Under the terms of the agreement, Intra-Cellular Therapies has regained all worldwide development and commercialization rights for the compounds previously licensed to Takeda. Takeda will be responsible for transitioning the compounds back toIntra-Cellular Therapies and will not participate in future development or commercialization activities. After transition of the program, Intra-Cellular Therapies plans to continue the clinical development of PDE1 inhibitors for the treatment of central nervous system, cardiovascular and other disorders.

“We are grateful for Takeda’s substantial efforts in advancing this program into clinical development,” said Dr. Sharon Mates, Chairman and CEO of Intra-Cellular Therapies. “This provides us with the opportunity to unify our PDE1 platform and we look forward to continuing the development of ITI-214 and our other PDE1 inhibitors.”

Intra-Cellular Therapies will discuss the PDE1 program in its previously announced earnings call on Monday, November 3, 2014 at 8:30 a.m. Eastern Time. To participate in the conference call, please dial 844-835-6563 (U.S.) or 970-315-3916 (International) five to ten minutes prior to the start of the call. The participant passcode is 25568442.

About PDE1 Inhibitors

PDE1 inhibitors are unique, orally available, investigational drug candidates being developed for the treatment of cognitive impairments accompanying schizophrenia, Alzheimer’s disease and other neuropsychiatric disorders and neurological diseases and may also treat patients with Attention Deficit Hyperactivity Disorder and Parkinson’s disease. These compounds may also have the potential to improve motor dysfunction associated with these conditions and may also have the potential to treat patients with multiple sclerosis and other autoimmune diseases and pulmonary arterial hypertension. These compounds are very selective for the PDE1 subfamily relative to other PDE subfamilies. They have no known significant off target activities at other enzymes, receptors or ion channels.

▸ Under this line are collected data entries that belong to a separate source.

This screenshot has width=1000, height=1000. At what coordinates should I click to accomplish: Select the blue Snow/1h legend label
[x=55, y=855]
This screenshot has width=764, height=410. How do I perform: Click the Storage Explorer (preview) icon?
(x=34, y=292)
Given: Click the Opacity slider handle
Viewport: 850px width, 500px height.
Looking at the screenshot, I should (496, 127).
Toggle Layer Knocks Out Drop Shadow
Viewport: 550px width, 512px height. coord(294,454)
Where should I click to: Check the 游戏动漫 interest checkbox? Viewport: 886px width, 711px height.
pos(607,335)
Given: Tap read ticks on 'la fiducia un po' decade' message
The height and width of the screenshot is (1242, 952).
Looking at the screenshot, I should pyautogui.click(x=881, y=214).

About Intra-Cellular Therapies

Intra-Cellular Therapies, Inc. (the “Company”) is developing novel drugs for the treatment of neuropsychiatric and neurodegenerative disease and other disorders of the central nervous system (“CNS”). The Company is developing its lead drug candidate, ITI-007, for the treatment of schizophrenia, behavioral disturbances in dementia, bipolar disorder and other neuropsychiatric and neurological disorders. The Company is also utilizing its phosphodiesterase platform and other proprietary chemistry platforms to develop drugs for the treatment of CNS disorders.

 

About Takeda Pharmaceutical Company Limited

Located in Osaka, Japan, Takeda is a research-based global company with its main focus on pharmaceuticals. As the largest pharmaceutical company in Japan and one of the global leaders of the industry, Takeda is committed to strive towards better health for people worldwide through leading innovation in medicine. Additional information about Takeda is available through its corporate website, www.Takeda.com.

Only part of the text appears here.